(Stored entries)
________________
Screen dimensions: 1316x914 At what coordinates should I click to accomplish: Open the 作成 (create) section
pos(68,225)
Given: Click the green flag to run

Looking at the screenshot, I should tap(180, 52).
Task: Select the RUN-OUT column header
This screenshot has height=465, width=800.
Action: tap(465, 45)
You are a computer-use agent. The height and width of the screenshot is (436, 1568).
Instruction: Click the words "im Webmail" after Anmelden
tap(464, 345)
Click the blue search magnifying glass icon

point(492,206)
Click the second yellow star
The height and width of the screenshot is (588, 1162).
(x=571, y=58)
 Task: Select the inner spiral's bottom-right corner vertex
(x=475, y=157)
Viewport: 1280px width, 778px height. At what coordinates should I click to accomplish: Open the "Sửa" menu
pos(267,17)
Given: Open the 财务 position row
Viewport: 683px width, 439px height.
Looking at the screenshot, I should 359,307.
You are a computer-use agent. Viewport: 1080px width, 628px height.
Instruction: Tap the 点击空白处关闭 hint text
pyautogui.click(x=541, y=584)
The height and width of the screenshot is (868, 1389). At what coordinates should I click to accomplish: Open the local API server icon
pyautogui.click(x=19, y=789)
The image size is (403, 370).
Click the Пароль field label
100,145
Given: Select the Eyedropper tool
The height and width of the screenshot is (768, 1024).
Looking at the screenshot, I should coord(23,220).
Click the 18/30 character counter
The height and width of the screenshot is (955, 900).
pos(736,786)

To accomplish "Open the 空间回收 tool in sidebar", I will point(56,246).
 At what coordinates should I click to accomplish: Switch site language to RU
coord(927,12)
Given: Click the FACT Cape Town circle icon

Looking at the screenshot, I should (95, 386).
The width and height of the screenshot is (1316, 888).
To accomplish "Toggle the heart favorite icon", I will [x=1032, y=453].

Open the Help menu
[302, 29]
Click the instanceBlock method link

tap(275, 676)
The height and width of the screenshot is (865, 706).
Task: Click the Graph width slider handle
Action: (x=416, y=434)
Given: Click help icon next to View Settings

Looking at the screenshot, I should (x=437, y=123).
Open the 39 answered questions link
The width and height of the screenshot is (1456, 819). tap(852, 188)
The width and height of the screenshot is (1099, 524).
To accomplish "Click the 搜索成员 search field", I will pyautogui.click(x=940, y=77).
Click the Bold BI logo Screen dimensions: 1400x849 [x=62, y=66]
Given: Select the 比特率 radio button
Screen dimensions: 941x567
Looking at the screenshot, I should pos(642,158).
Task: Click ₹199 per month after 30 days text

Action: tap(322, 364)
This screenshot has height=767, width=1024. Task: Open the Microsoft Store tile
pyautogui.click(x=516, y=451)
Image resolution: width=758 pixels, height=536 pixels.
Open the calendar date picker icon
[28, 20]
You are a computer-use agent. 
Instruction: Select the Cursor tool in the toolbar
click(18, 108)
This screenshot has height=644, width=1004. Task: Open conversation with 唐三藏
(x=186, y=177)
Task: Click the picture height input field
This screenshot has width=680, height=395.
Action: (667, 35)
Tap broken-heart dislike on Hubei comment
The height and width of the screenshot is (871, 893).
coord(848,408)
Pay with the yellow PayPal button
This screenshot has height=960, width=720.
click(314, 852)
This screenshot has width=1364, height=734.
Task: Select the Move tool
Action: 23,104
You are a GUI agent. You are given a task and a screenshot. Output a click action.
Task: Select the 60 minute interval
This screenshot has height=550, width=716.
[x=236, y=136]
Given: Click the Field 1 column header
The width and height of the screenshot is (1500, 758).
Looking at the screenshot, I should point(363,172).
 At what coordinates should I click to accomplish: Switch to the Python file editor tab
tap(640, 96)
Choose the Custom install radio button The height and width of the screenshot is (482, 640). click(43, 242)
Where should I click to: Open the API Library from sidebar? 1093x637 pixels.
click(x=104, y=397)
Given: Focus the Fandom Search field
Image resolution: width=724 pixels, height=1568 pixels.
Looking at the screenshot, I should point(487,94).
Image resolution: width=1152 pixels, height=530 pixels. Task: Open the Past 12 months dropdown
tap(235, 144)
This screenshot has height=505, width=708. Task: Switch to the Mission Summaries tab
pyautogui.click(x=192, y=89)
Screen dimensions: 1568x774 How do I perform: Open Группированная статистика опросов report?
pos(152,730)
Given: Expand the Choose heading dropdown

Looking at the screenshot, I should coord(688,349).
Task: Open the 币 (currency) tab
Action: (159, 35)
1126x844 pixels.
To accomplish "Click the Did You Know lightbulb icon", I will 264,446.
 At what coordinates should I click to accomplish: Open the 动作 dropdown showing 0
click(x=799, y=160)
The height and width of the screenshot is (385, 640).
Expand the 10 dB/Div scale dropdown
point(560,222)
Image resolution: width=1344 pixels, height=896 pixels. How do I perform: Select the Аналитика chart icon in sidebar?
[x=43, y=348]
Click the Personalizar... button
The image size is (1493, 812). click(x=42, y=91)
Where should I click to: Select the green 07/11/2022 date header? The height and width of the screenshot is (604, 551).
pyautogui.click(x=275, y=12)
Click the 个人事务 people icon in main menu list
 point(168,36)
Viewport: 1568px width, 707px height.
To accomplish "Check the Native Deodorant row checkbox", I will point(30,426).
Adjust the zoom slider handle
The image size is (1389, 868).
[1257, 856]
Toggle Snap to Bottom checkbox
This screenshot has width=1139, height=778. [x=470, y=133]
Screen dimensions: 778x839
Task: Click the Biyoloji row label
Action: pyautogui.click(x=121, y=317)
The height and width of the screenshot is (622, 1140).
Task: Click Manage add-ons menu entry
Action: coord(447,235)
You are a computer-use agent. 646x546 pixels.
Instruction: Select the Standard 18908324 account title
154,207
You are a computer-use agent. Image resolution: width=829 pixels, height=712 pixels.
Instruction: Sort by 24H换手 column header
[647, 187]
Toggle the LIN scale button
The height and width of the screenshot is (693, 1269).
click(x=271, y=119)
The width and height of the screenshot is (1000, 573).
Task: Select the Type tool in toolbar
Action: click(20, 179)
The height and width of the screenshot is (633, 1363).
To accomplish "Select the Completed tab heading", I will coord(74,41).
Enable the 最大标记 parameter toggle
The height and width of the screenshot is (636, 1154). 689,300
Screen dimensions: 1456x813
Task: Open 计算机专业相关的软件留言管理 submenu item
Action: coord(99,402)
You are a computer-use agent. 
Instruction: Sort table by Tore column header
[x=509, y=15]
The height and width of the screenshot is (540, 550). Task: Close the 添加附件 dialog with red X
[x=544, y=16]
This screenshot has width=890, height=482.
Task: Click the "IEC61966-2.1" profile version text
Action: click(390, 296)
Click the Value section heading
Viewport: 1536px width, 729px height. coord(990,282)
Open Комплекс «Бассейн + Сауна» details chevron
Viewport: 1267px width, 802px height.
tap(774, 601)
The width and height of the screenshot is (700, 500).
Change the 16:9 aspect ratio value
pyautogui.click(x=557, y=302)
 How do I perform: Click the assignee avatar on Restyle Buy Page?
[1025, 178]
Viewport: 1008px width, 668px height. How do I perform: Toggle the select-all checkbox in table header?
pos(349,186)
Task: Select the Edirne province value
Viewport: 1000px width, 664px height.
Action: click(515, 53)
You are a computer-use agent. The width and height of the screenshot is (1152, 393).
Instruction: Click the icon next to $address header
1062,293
________________
ACTIVITY —
Every line of the data should be output exactly as it was given.

SOLUTION —
Screen dimensions: 1316x914 At what coordinates should I click to accomplish: Open the 作成 (create) section
pos(68,225)
Given: Click the green flag to run

Looking at the screenshot, I should tap(180, 52).
Task: Select the RUN-OUT column header
This screenshot has height=465, width=800.
Action: tap(465, 45)
You are a computer-use agent. The height and width of the screenshot is (436, 1568).
Instruction: Click the words "im Webmail" after Anmelden
tap(464, 345)
Click the blue search magnifying glass icon

point(492,206)
Click the second yellow star
The height and width of the screenshot is (588, 1162).
(x=571, y=58)
 Task: Select the inner spiral's bottom-right corner vertex
(x=475, y=157)
Viewport: 1280px width, 778px height. At what coordinates should I click to accomplish: Open the "Sửa" menu
pos(267,17)
Given: Open the 财务 position row
Viewport: 683px width, 439px height.
Looking at the screenshot, I should 359,307.
You are a computer-use agent. Viewport: 1080px width, 628px height.
Instruction: Tap the 点击空白处关闭 hint text
pyautogui.click(x=541, y=584)
The height and width of the screenshot is (868, 1389). At what coordinates should I click to accomplish: Open the local API server icon
pyautogui.click(x=19, y=789)
The image size is (403, 370).
Click the Пароль field label
100,145
Given: Select the Eyedropper tool
The height and width of the screenshot is (768, 1024).
Looking at the screenshot, I should coord(23,220).
Click the 18/30 character counter
The height and width of the screenshot is (955, 900).
pos(736,786)

To accomplish "Open the 空间回收 tool in sidebar", I will point(56,246).
 At what coordinates should I click to accomplish: Switch site language to RU
coord(927,12)
Given: Click the FACT Cape Town circle icon

Looking at the screenshot, I should (95, 386).
The width and height of the screenshot is (1316, 888).
To accomplish "Toggle the heart favorite icon", I will [x=1032, y=453].

Open the Help menu
[302, 29]
Click the instanceBlock method link

tap(275, 676)
The height and width of the screenshot is (865, 706).
Task: Click the Graph width slider handle
Action: (x=416, y=434)
Given: Click help icon next to View Settings

Looking at the screenshot, I should (x=437, y=123).
Open the 39 answered questions link
The width and height of the screenshot is (1456, 819). tap(852, 188)
The width and height of the screenshot is (1099, 524).
To accomplish "Click the 搜索成员 search field", I will pyautogui.click(x=940, y=77).
Click the Bold BI logo Screen dimensions: 1400x849 [x=62, y=66]
Given: Select the 比特率 radio button
Screen dimensions: 941x567
Looking at the screenshot, I should pos(642,158).
Task: Click ₹199 per month after 30 days text

Action: tap(322, 364)
This screenshot has height=767, width=1024. Task: Open the Microsoft Store tile
pyautogui.click(x=516, y=451)
Image resolution: width=758 pixels, height=536 pixels.
Open the calendar date picker icon
[28, 20]
You are a computer-use agent. 
Instruction: Select the Cursor tool in the toolbar
click(18, 108)
This screenshot has height=644, width=1004. Task: Open conversation with 唐三藏
(x=186, y=177)
Task: Click the picture height input field
This screenshot has width=680, height=395.
Action: (667, 35)
Tap broken-heart dislike on Hubei comment
The height and width of the screenshot is (871, 893).
coord(848,408)
Pay with the yellow PayPal button
This screenshot has height=960, width=720.
click(314, 852)
This screenshot has width=1364, height=734.
Task: Select the Move tool
Action: 23,104
You are a GUI agent. You are given a task and a screenshot. Output a click action.
Task: Select the 60 minute interval
This screenshot has height=550, width=716.
[x=236, y=136]
Given: Click the Field 1 column header
The width and height of the screenshot is (1500, 758).
Looking at the screenshot, I should point(363,172).
 At what coordinates should I click to accomplish: Switch to the Python file editor tab
tap(640, 96)
Choose the Custom install radio button The height and width of the screenshot is (482, 640). click(43, 242)
Where should I click to: Open the API Library from sidebar? 1093x637 pixels.
click(x=104, y=397)
Given: Focus the Fandom Search field
Image resolution: width=724 pixels, height=1568 pixels.
Looking at the screenshot, I should point(487,94).
Image resolution: width=1152 pixels, height=530 pixels. Task: Open the Past 12 months dropdown
tap(235, 144)
This screenshot has height=505, width=708. Task: Switch to the Mission Summaries tab
pyautogui.click(x=192, y=89)
Screen dimensions: 1568x774 How do I perform: Open Группированная статистика опросов report?
pos(152,730)
Given: Expand the Choose heading dropdown

Looking at the screenshot, I should coord(688,349).
Task: Open the 币 (currency) tab
Action: (159, 35)
1126x844 pixels.
To accomplish "Click the Did You Know lightbulb icon", I will 264,446.
 At what coordinates should I click to accomplish: Open the 动作 dropdown showing 0
click(x=799, y=160)
The height and width of the screenshot is (385, 640).
Expand the 10 dB/Div scale dropdown
point(560,222)
Image resolution: width=1344 pixels, height=896 pixels. How do I perform: Select the Аналитика chart icon in sidebar?
[x=43, y=348]
Click the Personalizar... button
The image size is (1493, 812). click(x=42, y=91)
Where should I click to: Select the green 07/11/2022 date header? The height and width of the screenshot is (604, 551).
pyautogui.click(x=275, y=12)
Click the 个人事务 people icon in main menu list
 point(168,36)
Viewport: 1568px width, 707px height.
To accomplish "Check the Native Deodorant row checkbox", I will point(30,426).
Adjust the zoom slider handle
The image size is (1389, 868).
[1257, 856]
Toggle Snap to Bottom checkbox
This screenshot has width=1139, height=778. [x=470, y=133]
Screen dimensions: 778x839
Task: Click the Biyoloji row label
Action: pyautogui.click(x=121, y=317)
The height and width of the screenshot is (622, 1140).
Task: Click Manage add-ons menu entry
Action: coord(447,235)
You are a computer-use agent. 646x546 pixels.
Instruction: Select the Standard 18908324 account title
154,207
You are a computer-use agent. Image resolution: width=829 pixels, height=712 pixels.
Instruction: Sort by 24H换手 column header
[647, 187]
Toggle the LIN scale button
The height and width of the screenshot is (693, 1269).
click(x=271, y=119)
The width and height of the screenshot is (1000, 573).
Task: Select the Type tool in toolbar
Action: click(20, 179)
The height and width of the screenshot is (633, 1363).
To accomplish "Select the Completed tab heading", I will coord(74,41).
Enable the 最大标记 parameter toggle
The height and width of the screenshot is (636, 1154). 689,300
Screen dimensions: 1456x813
Task: Open 计算机专业相关的软件留言管理 submenu item
Action: coord(99,402)
You are a computer-use agent. 
Instruction: Sort table by Tore column header
[x=509, y=15]
The height and width of the screenshot is (540, 550). Task: Close the 添加附件 dialog with red X
[x=544, y=16]
This screenshot has width=890, height=482.
Task: Click the "IEC61966-2.1" profile version text
Action: click(390, 296)
Click the Value section heading
Viewport: 1536px width, 729px height. coord(990,282)
Open Комплекс «Бассейн + Сауна» details chevron
Viewport: 1267px width, 802px height.
tap(774, 601)
The width and height of the screenshot is (700, 500).
Change the 16:9 aspect ratio value
pyautogui.click(x=557, y=302)
 How do I perform: Click the assignee avatar on Restyle Buy Page?
[1025, 178]
Viewport: 1008px width, 668px height. How do I perform: Toggle the select-all checkbox in table header?
pos(349,186)
Task: Select the Edirne province value
Viewport: 1000px width, 664px height.
Action: click(515, 53)
You are a computer-use agent. The width and height of the screenshot is (1152, 393).
Instruction: Click the icon next to $address header
1062,293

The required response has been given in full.